DATASET RECORDS Block Start

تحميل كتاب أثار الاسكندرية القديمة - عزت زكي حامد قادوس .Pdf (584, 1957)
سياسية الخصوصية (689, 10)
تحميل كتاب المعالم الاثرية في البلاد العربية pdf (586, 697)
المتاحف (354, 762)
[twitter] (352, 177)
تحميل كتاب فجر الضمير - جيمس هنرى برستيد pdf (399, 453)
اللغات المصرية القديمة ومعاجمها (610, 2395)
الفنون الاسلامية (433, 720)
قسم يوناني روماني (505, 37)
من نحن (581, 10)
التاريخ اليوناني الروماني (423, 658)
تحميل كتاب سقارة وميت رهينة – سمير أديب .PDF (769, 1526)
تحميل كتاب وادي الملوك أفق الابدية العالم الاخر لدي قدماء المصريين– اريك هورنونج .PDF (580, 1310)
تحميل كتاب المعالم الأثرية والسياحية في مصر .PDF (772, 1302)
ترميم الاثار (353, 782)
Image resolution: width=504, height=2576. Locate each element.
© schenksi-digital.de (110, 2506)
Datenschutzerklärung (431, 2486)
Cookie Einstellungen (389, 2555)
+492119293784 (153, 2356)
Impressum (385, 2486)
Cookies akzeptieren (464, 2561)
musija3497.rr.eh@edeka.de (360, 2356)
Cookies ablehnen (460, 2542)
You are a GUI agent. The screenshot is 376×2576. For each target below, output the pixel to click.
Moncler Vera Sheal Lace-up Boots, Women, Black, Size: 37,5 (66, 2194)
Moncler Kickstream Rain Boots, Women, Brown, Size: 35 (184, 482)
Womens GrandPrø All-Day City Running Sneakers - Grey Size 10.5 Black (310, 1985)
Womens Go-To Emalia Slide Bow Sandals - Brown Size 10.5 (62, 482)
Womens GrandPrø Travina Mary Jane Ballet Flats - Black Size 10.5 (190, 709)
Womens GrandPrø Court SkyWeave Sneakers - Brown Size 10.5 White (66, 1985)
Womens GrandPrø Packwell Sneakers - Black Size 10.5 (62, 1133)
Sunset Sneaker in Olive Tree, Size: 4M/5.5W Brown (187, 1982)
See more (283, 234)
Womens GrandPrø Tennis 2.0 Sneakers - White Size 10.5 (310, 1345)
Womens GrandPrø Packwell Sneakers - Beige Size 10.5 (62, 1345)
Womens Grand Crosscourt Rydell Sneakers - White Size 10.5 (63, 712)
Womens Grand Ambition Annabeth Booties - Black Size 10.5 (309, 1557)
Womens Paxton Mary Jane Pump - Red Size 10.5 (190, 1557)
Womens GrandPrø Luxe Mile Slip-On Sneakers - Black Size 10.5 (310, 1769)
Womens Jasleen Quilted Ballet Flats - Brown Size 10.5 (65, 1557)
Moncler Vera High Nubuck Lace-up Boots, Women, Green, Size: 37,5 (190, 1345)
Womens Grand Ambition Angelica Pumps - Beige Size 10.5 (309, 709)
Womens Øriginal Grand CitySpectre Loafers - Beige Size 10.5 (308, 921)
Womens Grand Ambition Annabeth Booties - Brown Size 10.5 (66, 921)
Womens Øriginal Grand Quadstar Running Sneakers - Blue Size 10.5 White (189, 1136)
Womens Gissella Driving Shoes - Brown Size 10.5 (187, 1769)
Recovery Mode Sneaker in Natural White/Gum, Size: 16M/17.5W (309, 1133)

DATASET RECORDS Block End

→ GOAL OF THE EXERCISE:
For the lines above, output exactly those from the line containing "Impressum (385, 2486)" through the line containing "Moncler Vera Sheal", and skip the others.

→ RESPONSE:
Impressum (385, 2486)
Cookies akzeptieren (464, 2561)
musija3497.rr.eh@edeka.de (360, 2356)
Cookies ablehnen (460, 2542)
You are a GUI agent. The screenshot is 376×2576. For each target below, output the pixel to click.
Moncler Vera Sheal Lace-up Boots, Women, Black, Size: 37,5 (66, 2194)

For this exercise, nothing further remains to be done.